How to complete this task
What you return must be exactly the lines from the beginning of the material through the line containing "Task: View diaryofamadblackvegan's", both included, and no pictures.

Data provided
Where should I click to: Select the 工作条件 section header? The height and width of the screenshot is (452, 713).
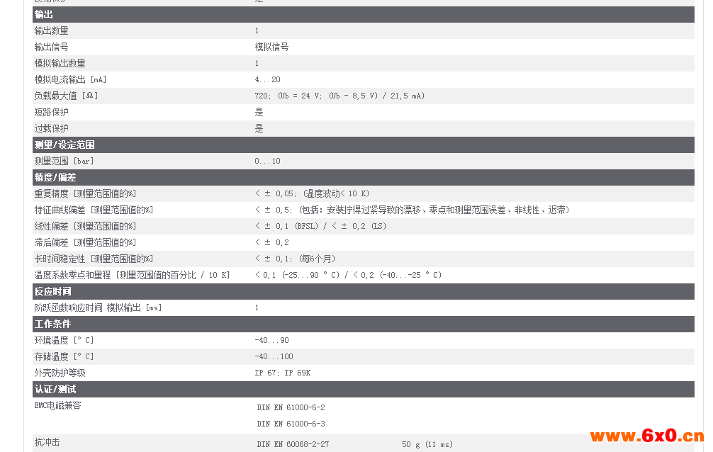[52, 324]
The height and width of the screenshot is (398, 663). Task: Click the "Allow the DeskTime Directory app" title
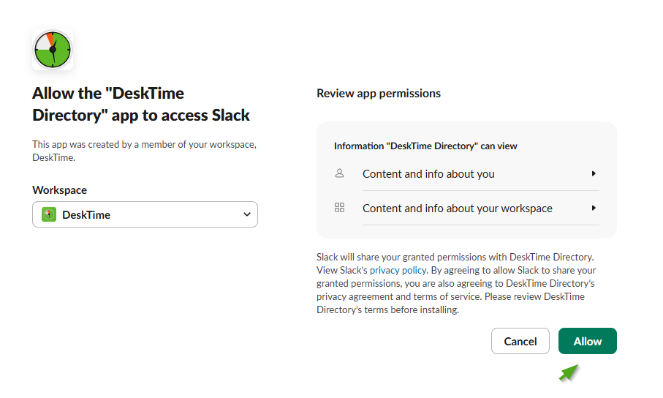141,104
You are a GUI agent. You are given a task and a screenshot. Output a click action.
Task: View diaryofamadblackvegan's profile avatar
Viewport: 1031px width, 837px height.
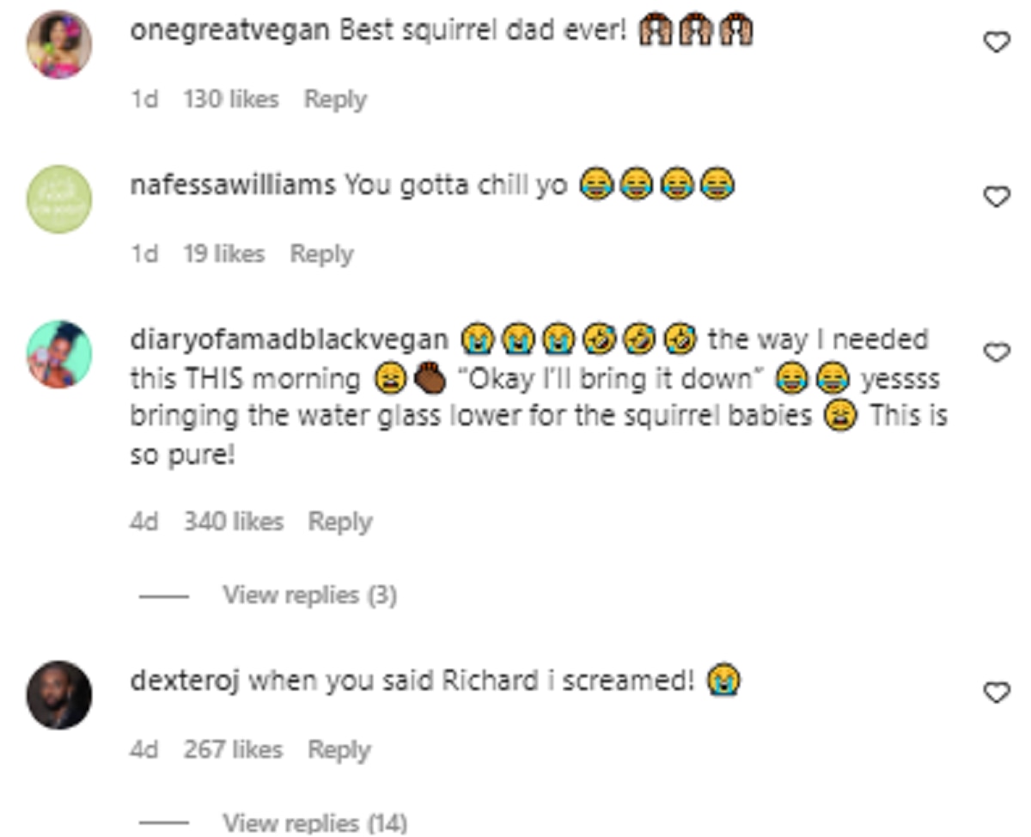59,354
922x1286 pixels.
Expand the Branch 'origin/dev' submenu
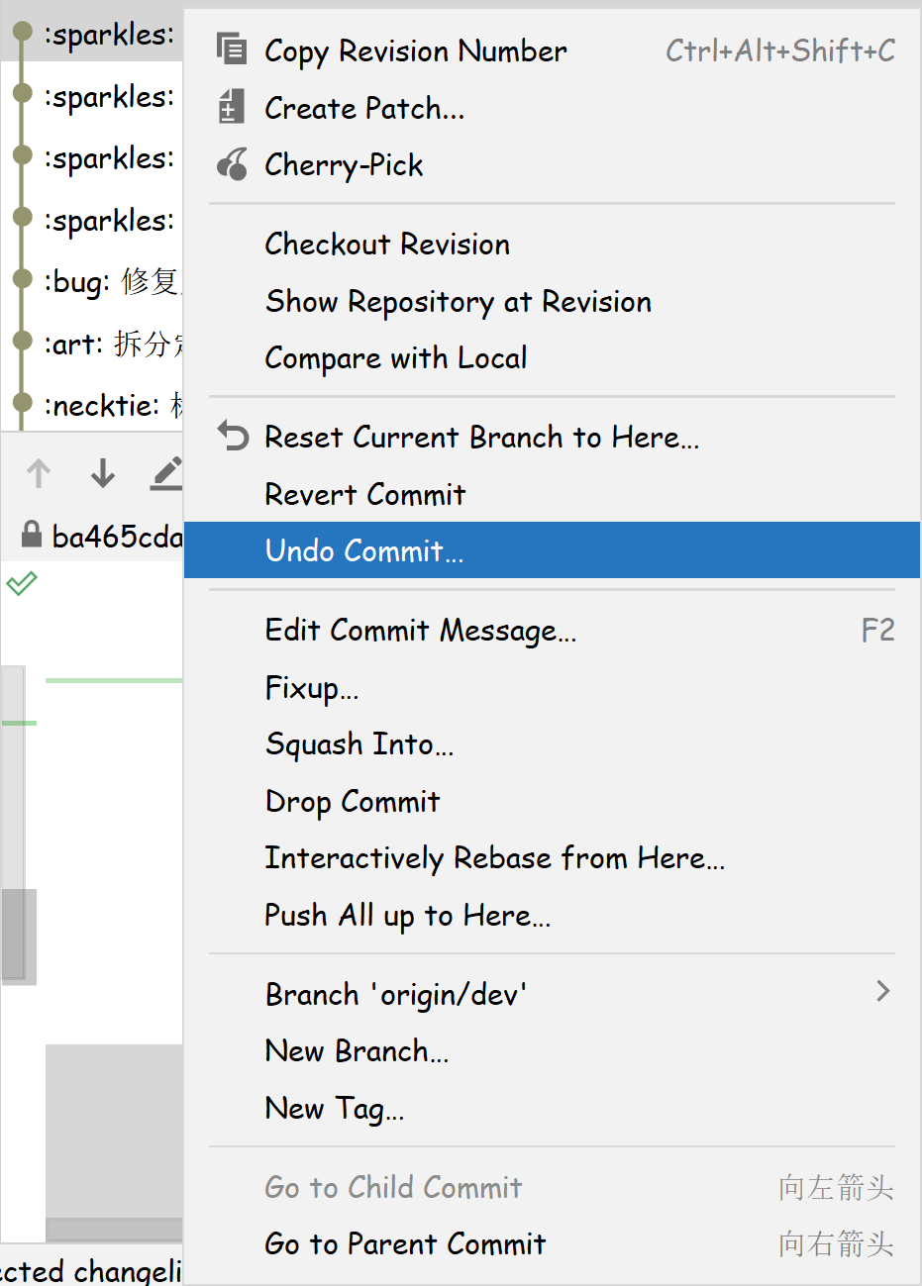[x=882, y=991]
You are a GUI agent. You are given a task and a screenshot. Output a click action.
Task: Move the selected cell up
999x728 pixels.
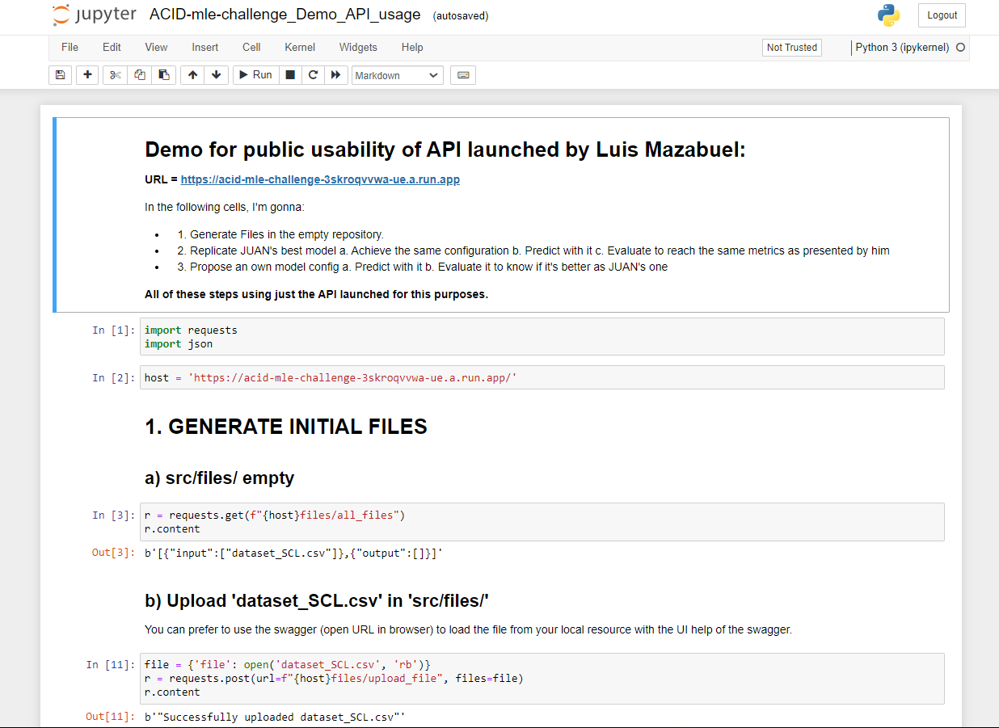192,74
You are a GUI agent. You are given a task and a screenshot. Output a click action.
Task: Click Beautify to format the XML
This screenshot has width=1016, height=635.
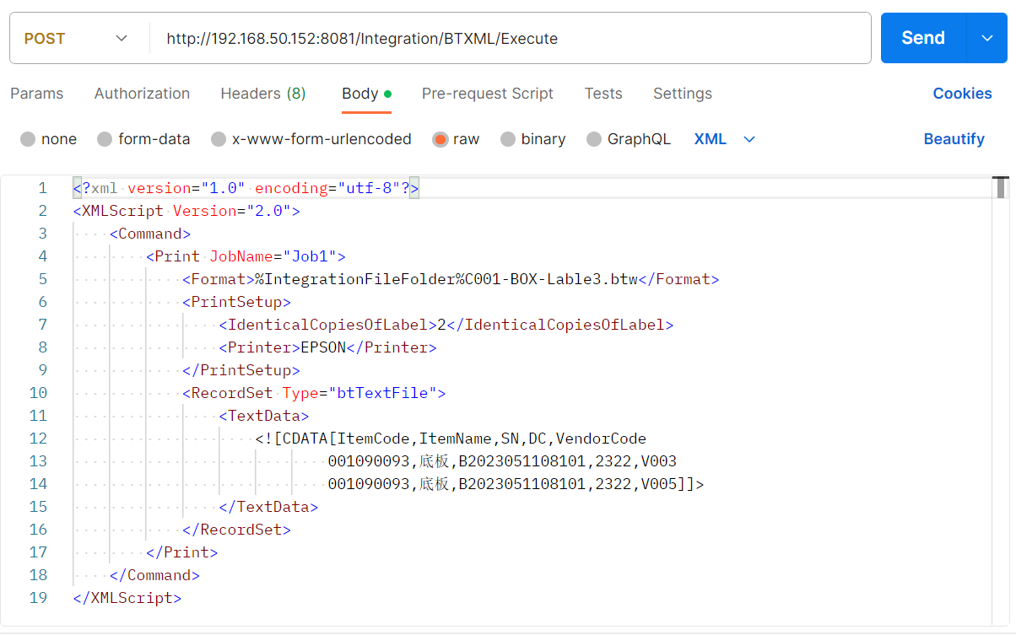click(954, 139)
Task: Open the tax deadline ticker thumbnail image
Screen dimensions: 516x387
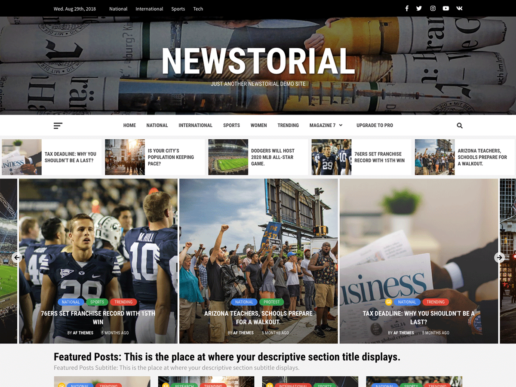Action: coord(22,157)
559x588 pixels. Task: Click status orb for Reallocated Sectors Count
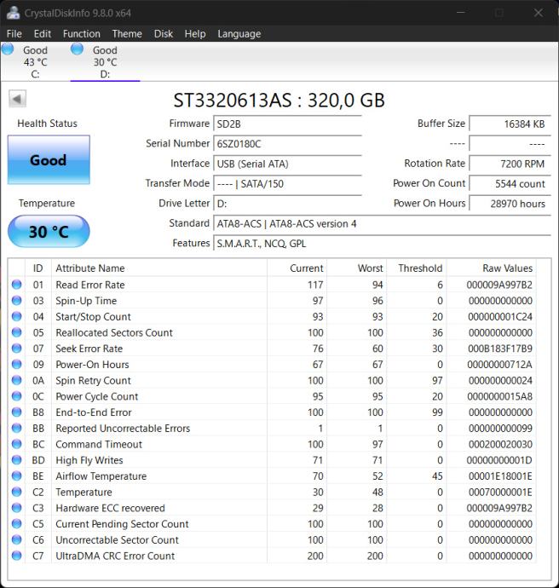pyautogui.click(x=17, y=332)
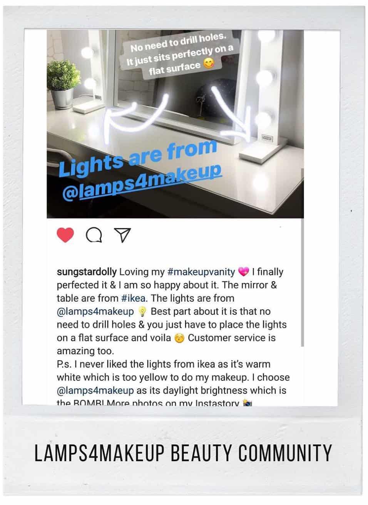Click @lamps4makeup mention before 'as its daylight'

click(x=95, y=390)
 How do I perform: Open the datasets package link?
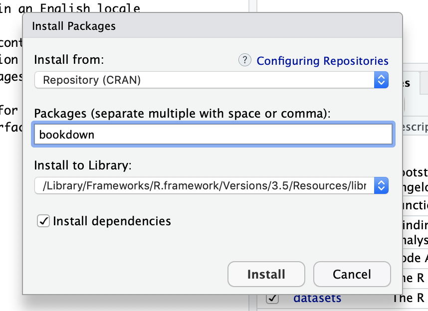point(317,299)
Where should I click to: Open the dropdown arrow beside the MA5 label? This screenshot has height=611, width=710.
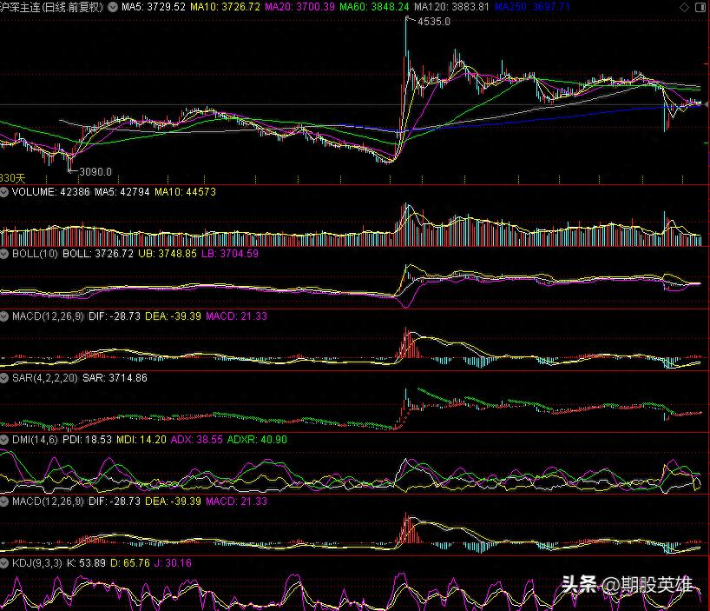(113, 7)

Your solution
Where should I click to: Select the 工作条件 section header? The height and width of the screenshot is (452, 713).
[52, 324]
The height and width of the screenshot is (398, 663). Task: Click the "Allow the DeskTime Directory app" title
141,104
You are a GUI agent. You are given a task and a screenshot. Output a click action.
Task: View diaryofamadblackvegan's profile avatar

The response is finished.